%%

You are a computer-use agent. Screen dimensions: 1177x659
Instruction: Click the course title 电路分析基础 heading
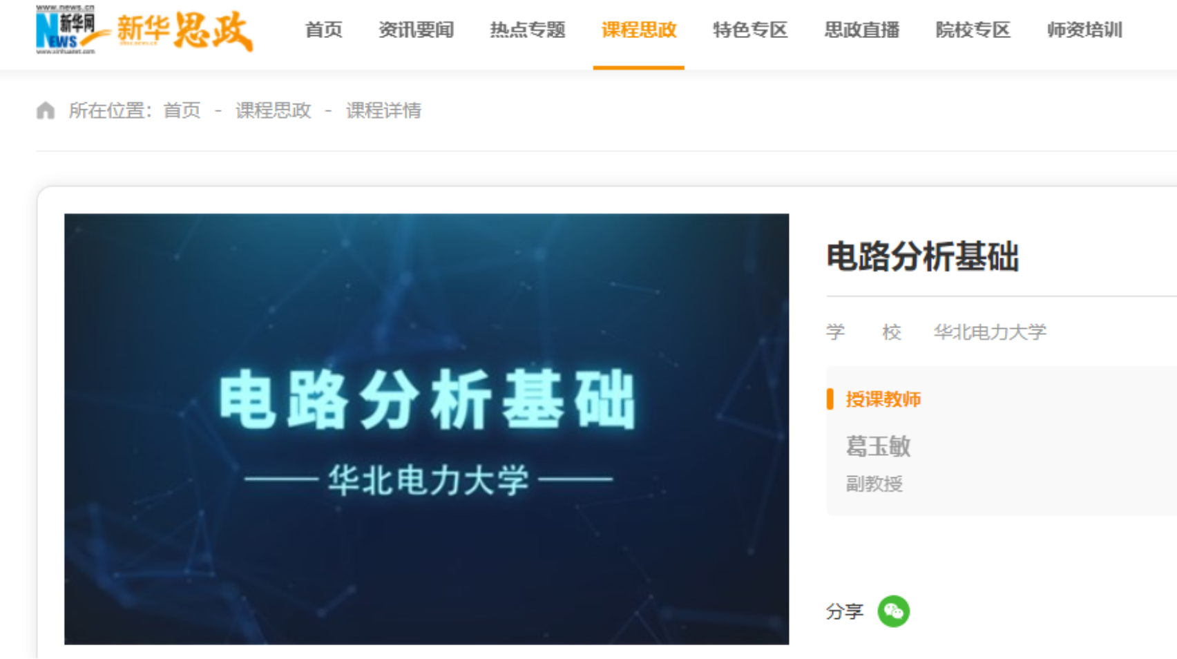(x=922, y=257)
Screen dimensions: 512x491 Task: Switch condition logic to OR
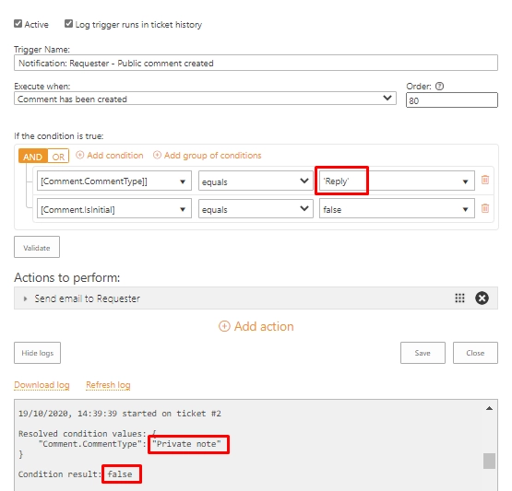[x=58, y=157]
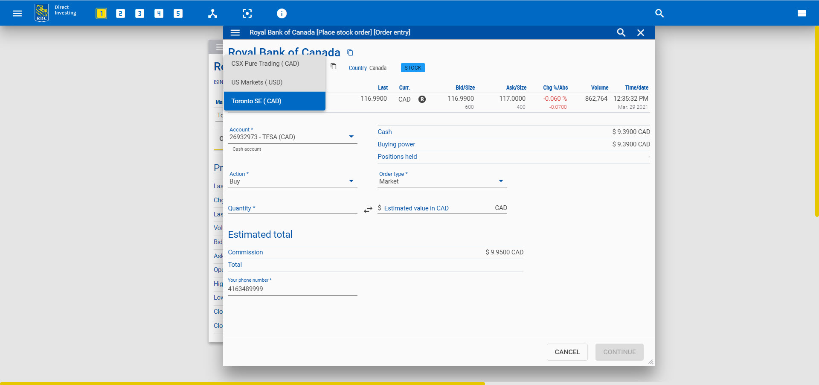Copy the Royal Bank of Canada name
Screen dimensions: 819x385
tap(350, 53)
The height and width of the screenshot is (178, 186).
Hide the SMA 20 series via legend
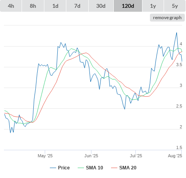[128, 168]
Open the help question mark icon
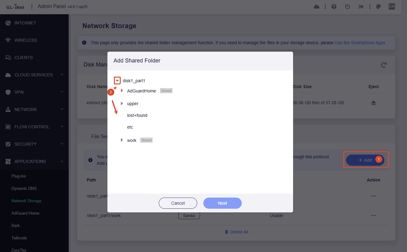 [334, 6]
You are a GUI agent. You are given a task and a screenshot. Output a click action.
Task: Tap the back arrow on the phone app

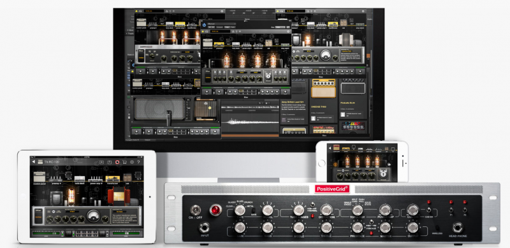(x=330, y=148)
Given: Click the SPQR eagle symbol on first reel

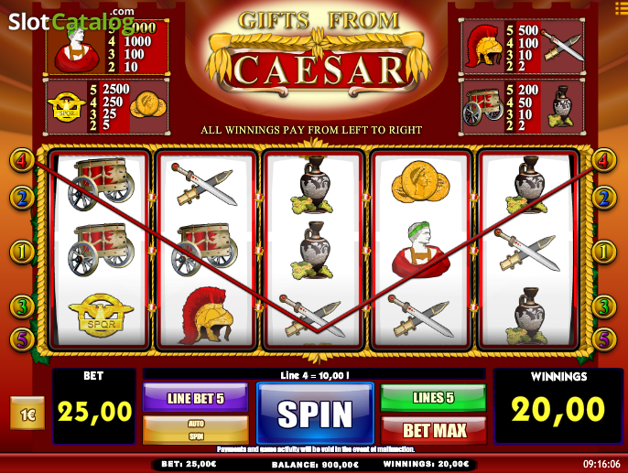Looking at the screenshot, I should pos(101,316).
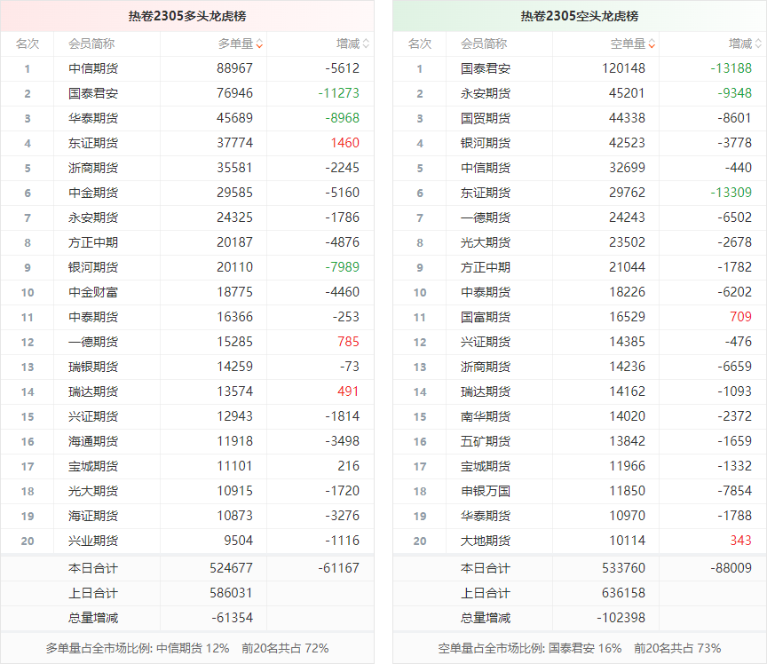
Task: Click the sort icon beside 空单量 header
Action: 652,43
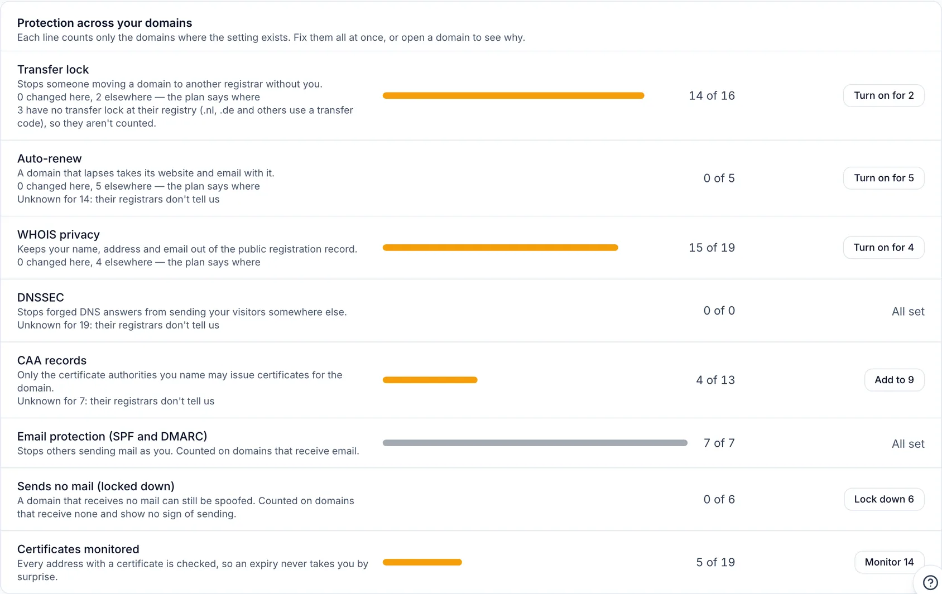Click Turn on for 2 transfer lock
942x594 pixels.
pyautogui.click(x=883, y=95)

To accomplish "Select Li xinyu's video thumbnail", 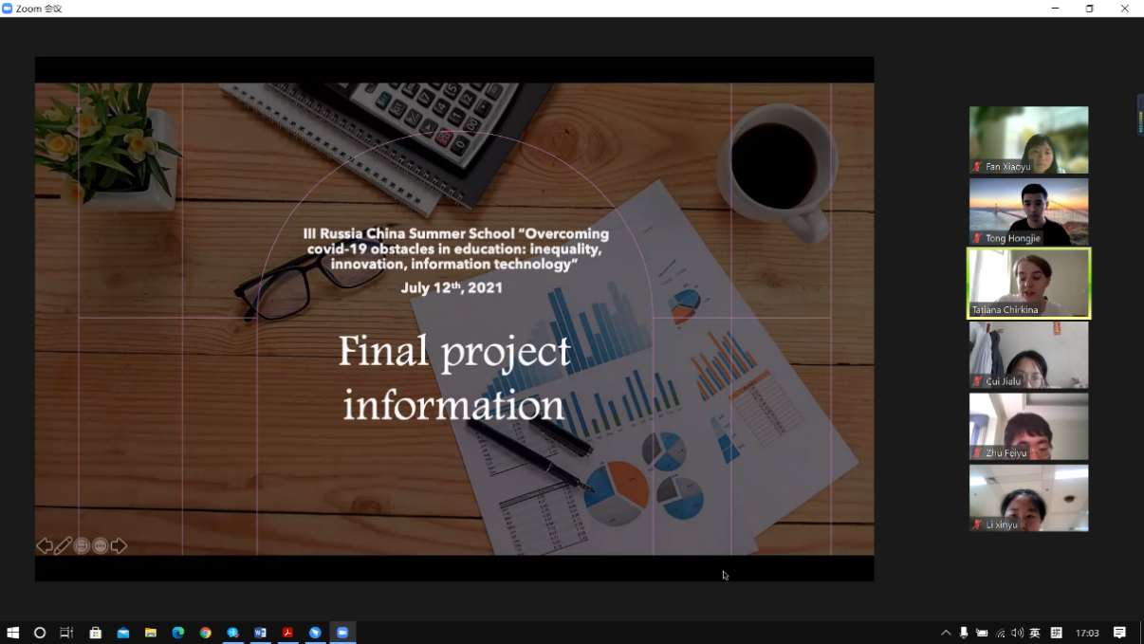I will 1028,498.
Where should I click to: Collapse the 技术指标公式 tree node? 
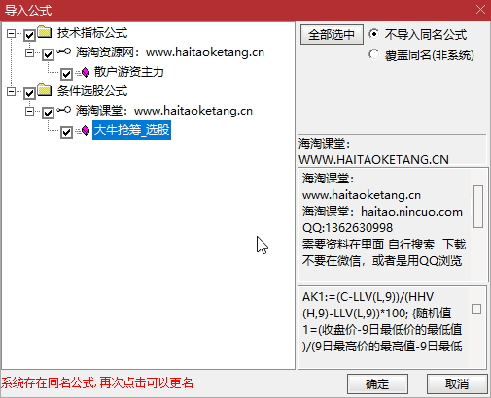point(11,33)
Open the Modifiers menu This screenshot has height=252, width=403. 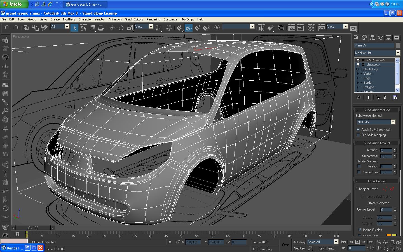(69, 19)
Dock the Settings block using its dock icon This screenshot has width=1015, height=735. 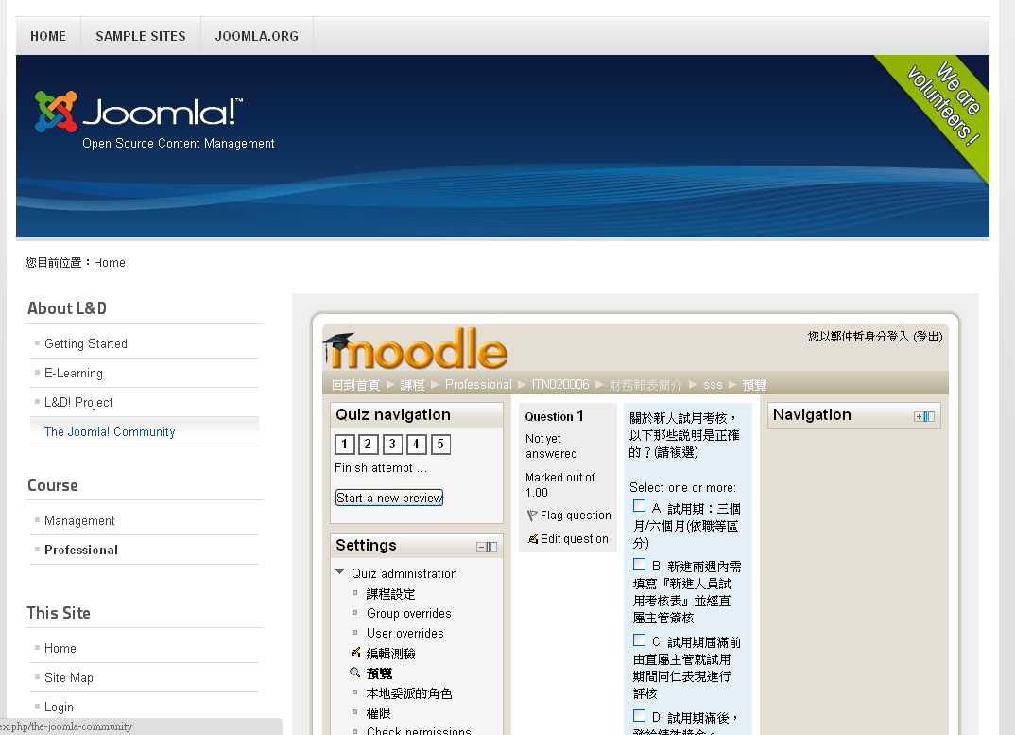point(491,547)
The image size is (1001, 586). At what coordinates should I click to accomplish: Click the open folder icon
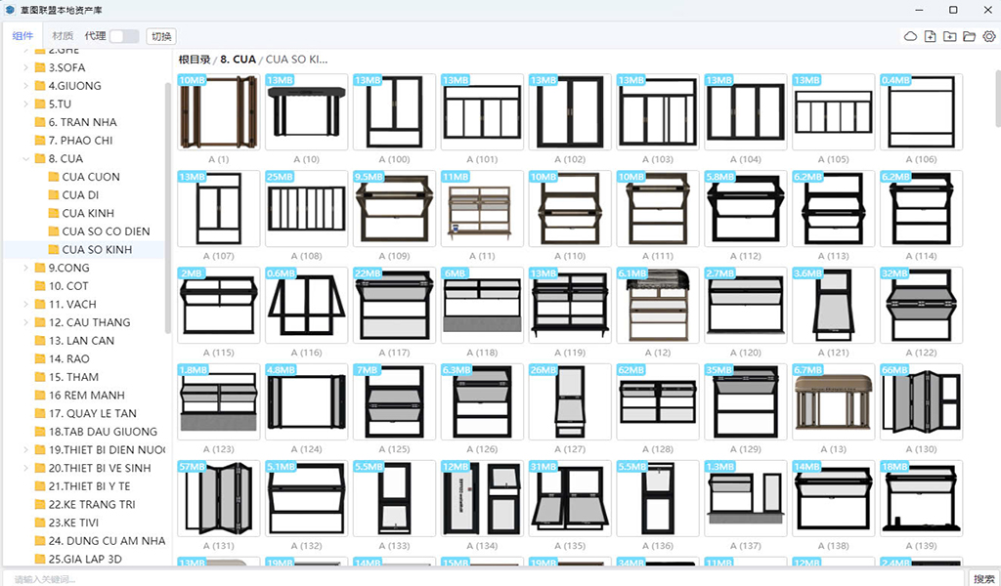pos(970,36)
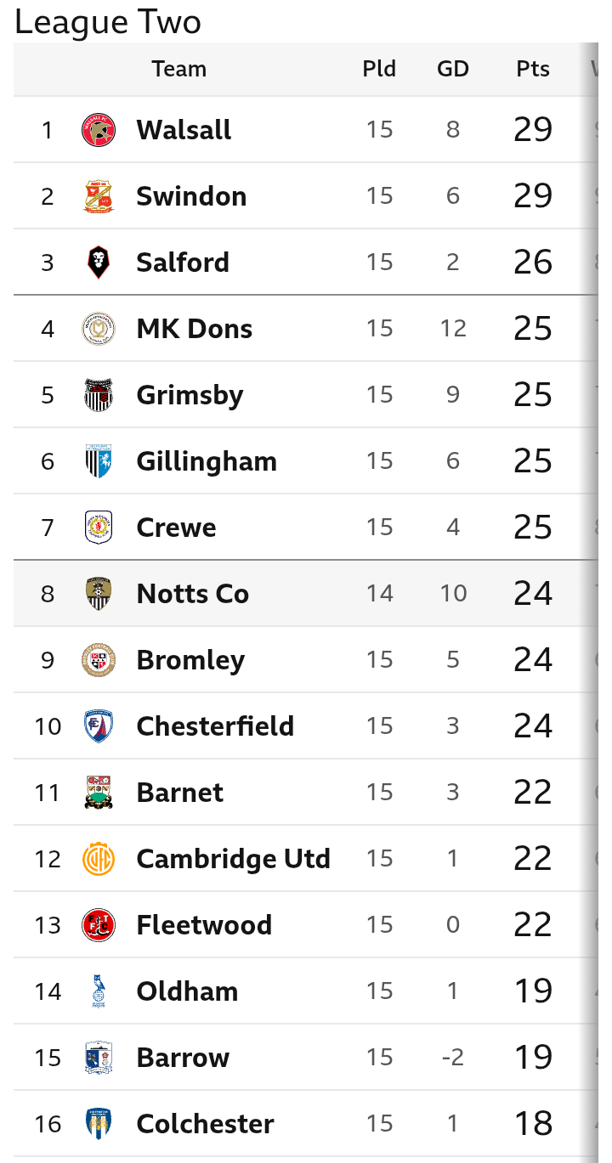Click the Gillingham club badge

pos(99,461)
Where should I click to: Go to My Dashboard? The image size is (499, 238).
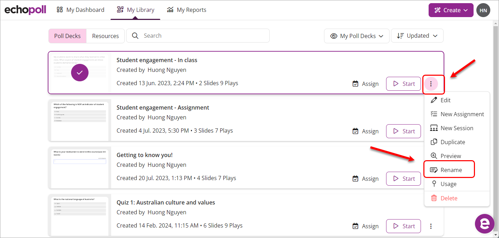(x=80, y=10)
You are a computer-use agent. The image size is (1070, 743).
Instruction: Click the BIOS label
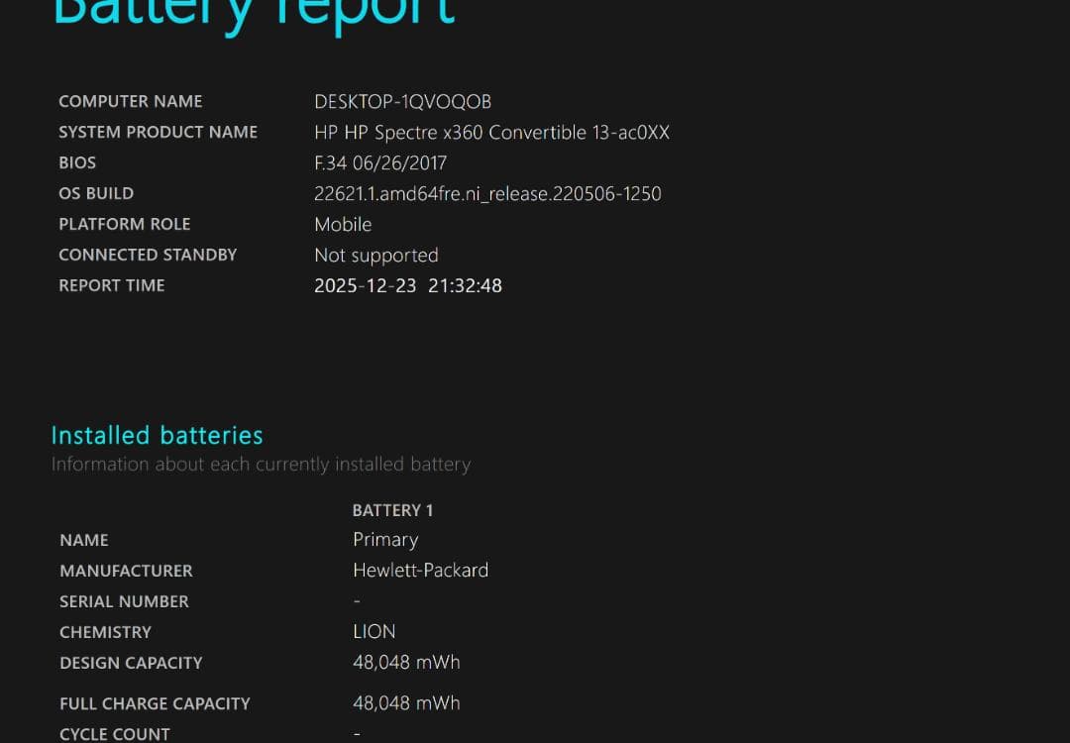(76, 162)
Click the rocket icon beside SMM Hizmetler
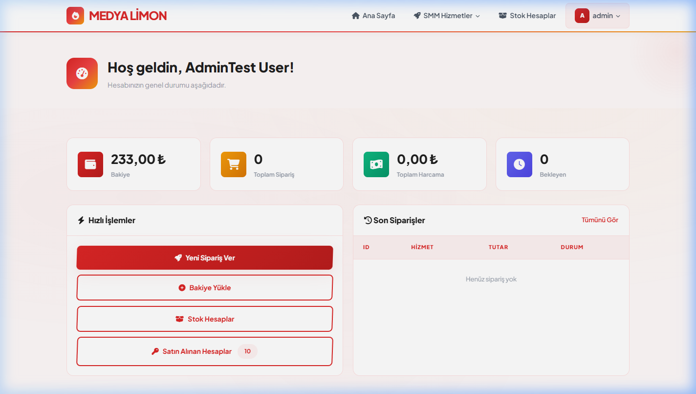This screenshot has height=394, width=696. 416,15
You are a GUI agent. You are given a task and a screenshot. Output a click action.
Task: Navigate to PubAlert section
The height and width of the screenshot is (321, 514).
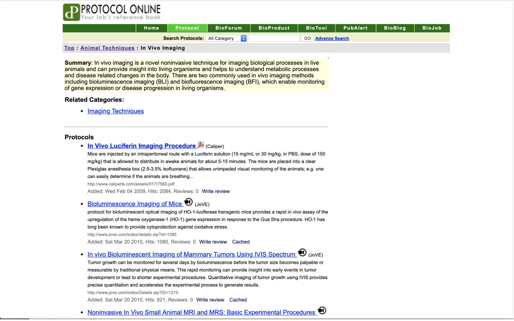pyautogui.click(x=356, y=28)
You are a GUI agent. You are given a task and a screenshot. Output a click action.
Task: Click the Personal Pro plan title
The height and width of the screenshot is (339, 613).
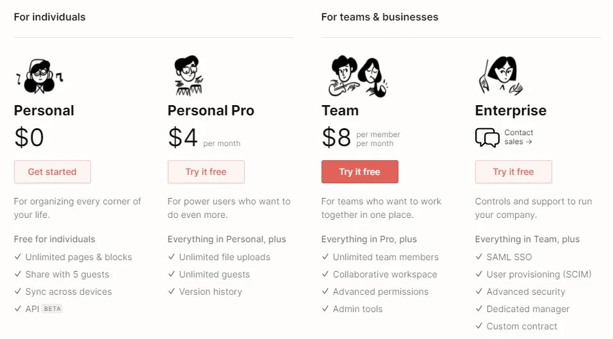pyautogui.click(x=211, y=110)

%%

Restate word for word, please, the line containing "Task: Navigate to PubAlert section" and all lines after it through the end of the material; the pictures do not belong in the copy.

Task: Navigate to PubAlert section
The height and width of the screenshot is (321, 514).
pyautogui.click(x=356, y=28)
You are a GUI agent. You are given a task and a screenshot. Output a click action.
Task: Click the Personal Pro plan title
The height and width of the screenshot is (339, 613).
pyautogui.click(x=211, y=110)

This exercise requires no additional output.